X-Validation (Deprecated)

Synopsis

This operator performs a cross-validation in order to estimate the statistical performance of a learning operator (usually on unseen data sets). It is mainly used to estimate how accurately a model (learnt by a particular learning operator) will perform in practice.

Description

The X-Validation operator is a nested operator. It has two subprocesses: a training subprocess and a testing subprocess.
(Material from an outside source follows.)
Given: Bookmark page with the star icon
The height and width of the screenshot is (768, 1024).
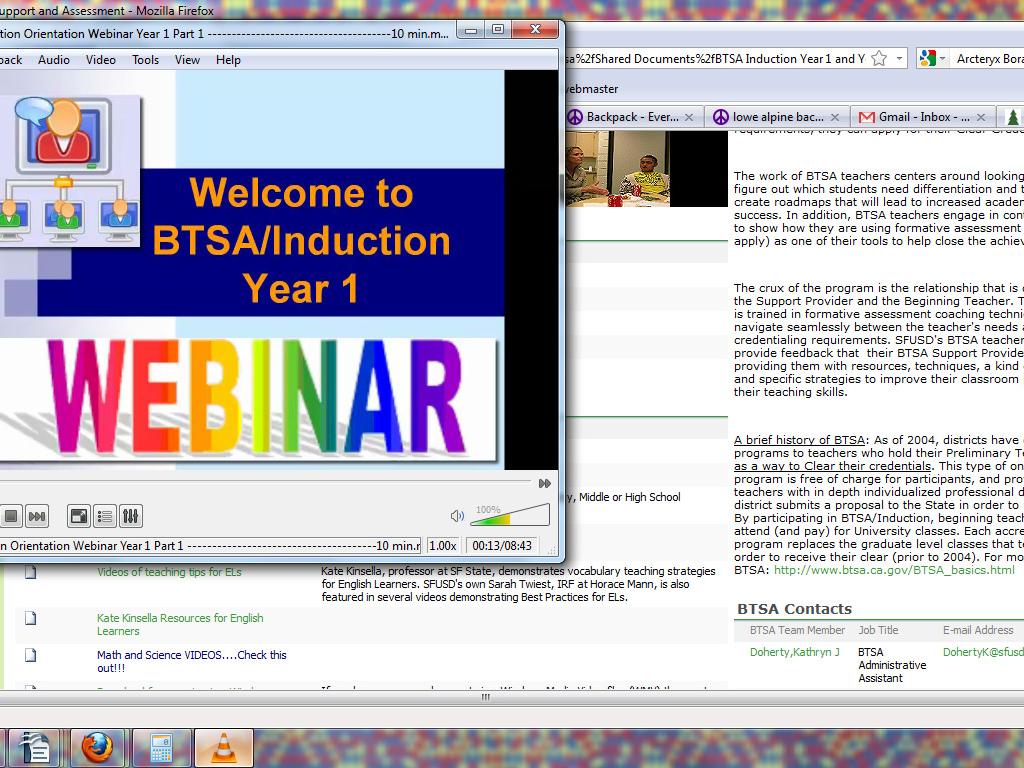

The training subprocess is used for training a model. The trained model is then applied in the testing subprocess. The performance of the model is also measured during the testing phase.

The input ExampleSet is partitioned intoksubsets of equal size. Of theksubsets, a single subset is retained as the testing data set (i.e. input of the testing subprocess), and the remainingk − 1subsets are used as training data set (i.e. input of the training subprocess). The cross-validation process is then repeatedktimes, with each of theksubsets used exactly once as the testing data. Thekresults from thekiterations then can be averaged (or otherwise combined) to produce a single estimation. The valuekcan be adjusted using thenumber of validationsparameter.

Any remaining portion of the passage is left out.